Friday, 27 March 2015

Name: Dhruvi Chavda
Roll no:6
Assignment:Jane Austen’s style of writing           
            Jane Austen’s style of writing

 About Jane Austen:

Jane Austen was born on 16 December 1775 – left his body on 18 July 1817. She was an English novelist. Her realism, biting irony and social commentary as well as her acclaimed plots have gained her historical importance among scholars and critics. The landed gentry, earned her a place as one of the most widely read writers in English literature. Austen lived her entire life as part of a close-knit family located on the lower fringes of the English landed gentry. She was educated primarily by her father and older brothers as well as through her own reading.
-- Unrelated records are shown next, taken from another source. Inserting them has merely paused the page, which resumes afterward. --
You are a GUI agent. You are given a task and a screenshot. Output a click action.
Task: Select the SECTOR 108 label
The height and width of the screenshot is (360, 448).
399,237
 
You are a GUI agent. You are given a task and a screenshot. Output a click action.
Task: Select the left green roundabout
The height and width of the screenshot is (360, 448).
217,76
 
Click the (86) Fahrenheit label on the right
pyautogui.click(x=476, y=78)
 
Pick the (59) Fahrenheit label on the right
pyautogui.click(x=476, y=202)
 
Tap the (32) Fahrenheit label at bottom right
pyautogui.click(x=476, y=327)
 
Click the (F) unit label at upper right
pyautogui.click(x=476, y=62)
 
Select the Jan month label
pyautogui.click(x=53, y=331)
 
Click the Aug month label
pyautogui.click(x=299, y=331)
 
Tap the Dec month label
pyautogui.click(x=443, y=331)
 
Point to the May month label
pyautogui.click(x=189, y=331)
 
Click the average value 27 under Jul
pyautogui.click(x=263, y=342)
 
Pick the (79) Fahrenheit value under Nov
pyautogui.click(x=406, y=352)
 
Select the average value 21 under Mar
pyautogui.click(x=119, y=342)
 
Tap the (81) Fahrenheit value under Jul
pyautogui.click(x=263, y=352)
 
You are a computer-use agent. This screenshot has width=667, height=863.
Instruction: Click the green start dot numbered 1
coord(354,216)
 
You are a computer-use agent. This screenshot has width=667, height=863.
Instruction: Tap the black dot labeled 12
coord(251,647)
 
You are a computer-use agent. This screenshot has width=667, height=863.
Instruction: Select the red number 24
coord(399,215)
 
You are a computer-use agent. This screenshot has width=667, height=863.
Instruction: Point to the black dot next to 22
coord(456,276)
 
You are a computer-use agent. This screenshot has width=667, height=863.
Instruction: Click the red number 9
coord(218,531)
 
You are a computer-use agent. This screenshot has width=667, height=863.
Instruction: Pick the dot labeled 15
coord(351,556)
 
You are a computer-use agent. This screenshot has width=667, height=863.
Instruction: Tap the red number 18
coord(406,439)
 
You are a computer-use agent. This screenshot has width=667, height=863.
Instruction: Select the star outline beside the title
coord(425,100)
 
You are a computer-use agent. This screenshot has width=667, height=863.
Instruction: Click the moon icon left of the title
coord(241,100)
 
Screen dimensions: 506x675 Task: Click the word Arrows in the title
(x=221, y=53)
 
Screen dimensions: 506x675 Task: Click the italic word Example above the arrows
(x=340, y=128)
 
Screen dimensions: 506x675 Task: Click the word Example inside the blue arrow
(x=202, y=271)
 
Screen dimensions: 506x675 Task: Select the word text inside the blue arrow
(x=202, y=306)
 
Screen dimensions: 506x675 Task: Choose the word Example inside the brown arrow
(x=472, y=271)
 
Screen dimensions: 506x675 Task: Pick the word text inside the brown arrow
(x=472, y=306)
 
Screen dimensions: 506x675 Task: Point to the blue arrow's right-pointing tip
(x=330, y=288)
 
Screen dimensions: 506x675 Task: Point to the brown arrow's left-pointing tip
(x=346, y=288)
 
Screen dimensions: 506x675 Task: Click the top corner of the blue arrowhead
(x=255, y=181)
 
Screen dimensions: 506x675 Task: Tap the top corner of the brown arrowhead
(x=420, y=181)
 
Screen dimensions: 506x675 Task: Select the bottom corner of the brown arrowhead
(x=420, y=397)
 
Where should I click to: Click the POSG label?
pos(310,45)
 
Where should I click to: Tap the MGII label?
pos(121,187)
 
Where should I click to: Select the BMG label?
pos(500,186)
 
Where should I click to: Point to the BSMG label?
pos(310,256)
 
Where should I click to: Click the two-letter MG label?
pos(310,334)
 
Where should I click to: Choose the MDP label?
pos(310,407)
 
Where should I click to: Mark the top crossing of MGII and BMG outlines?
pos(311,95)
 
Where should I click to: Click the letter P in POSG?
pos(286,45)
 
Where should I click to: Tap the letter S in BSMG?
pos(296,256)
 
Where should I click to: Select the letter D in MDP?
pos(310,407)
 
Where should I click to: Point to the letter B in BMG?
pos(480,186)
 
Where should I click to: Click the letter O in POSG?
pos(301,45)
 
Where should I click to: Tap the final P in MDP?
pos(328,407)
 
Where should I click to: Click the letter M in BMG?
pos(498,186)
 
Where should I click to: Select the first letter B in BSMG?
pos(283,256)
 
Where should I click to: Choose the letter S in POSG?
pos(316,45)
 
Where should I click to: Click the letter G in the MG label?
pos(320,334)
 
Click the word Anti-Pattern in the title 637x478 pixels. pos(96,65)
The steadfast support of her family was critical to her development as a professional writer.  From 1811 until 1816, with the release of “Sense and Sensibility (1811)”,” Pride and Prejudice (1813)”, “Mansfield Park (1814)” and “Emma (1815)”, she achieved success as a published writer. She wrote two additional novels, Northanger Abbey and Persuasion, both published posthumously in 1818, and began a third, which was eventually titled Sanditon, but died before completing it.
Austen's works critique the novels of sensibility of the second half of the 18th century and are part of the transition to 19th-century realism.  Her plots, though fundamentally comic, highlight the dependence of women on marriage to secure social standing and economic security. Her works, though usually popular, were first published anonymously and brought her little personal fame and only a few positive reviews during her lifetime, but the publication in 1869 of her nephew's A Memoir of Jane Austen introduced her to a wider public, and by the 1940s she had become widely accepted in academia as a great English writer. The second half of the 20th century saw a proliferation of Austen scholarship and the emergence of a Janeite fan culture.
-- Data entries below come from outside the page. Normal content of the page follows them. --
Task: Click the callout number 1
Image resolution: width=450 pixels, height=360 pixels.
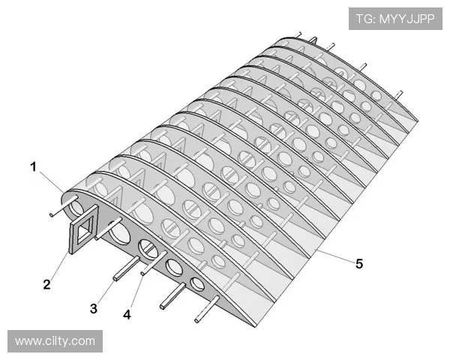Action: (34, 167)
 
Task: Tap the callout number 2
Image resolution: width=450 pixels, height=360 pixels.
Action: (46, 284)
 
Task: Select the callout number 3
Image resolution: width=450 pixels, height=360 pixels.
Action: (94, 309)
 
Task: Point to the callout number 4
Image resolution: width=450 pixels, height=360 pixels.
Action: (127, 315)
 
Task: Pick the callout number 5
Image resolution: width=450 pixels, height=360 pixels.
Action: (359, 264)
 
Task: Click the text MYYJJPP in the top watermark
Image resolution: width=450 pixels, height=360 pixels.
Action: (407, 19)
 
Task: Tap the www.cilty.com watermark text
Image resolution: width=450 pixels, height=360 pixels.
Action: (55, 341)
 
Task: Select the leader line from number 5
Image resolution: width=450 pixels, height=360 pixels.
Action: (334, 256)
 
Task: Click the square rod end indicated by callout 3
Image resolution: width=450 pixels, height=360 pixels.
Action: (116, 278)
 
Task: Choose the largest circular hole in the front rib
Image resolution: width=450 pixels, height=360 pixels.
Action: (118, 232)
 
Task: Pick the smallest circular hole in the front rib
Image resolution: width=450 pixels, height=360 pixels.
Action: (197, 283)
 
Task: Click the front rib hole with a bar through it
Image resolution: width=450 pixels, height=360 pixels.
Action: (148, 249)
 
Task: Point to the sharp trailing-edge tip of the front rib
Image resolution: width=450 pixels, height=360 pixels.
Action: (255, 327)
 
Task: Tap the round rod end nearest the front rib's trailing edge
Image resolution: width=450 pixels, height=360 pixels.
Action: (196, 320)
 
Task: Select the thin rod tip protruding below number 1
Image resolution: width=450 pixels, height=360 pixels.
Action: (51, 214)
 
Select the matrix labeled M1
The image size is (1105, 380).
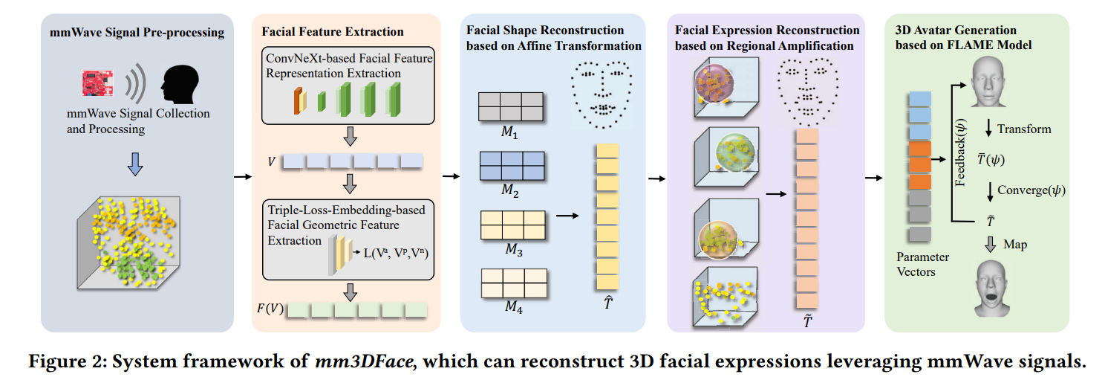[x=510, y=106]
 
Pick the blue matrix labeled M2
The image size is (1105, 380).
[x=510, y=164]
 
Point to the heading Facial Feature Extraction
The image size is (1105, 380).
[x=333, y=31]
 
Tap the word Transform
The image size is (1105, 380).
[x=1024, y=129]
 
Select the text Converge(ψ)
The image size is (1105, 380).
[x=1031, y=190]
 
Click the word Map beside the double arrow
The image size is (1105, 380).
[x=1015, y=244]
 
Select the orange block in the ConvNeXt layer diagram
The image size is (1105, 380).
[x=299, y=100]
Jane Austen’s style of writing:

Jane Austen’s discrete literary style relies on a combination of irony, parody, burlesque, free indirect speech, and a degree of realism. She uses parody and burlesque for effect of comedy and to critique the portrayal of women in 18th-century sentimental and gothic novels. Austen extends her critique by highlighting social hypocrisy through irony. She often creates an ironic tone through free indirect speech in which the thoughts, ideas and words of the characters mix with the voice of the narrator.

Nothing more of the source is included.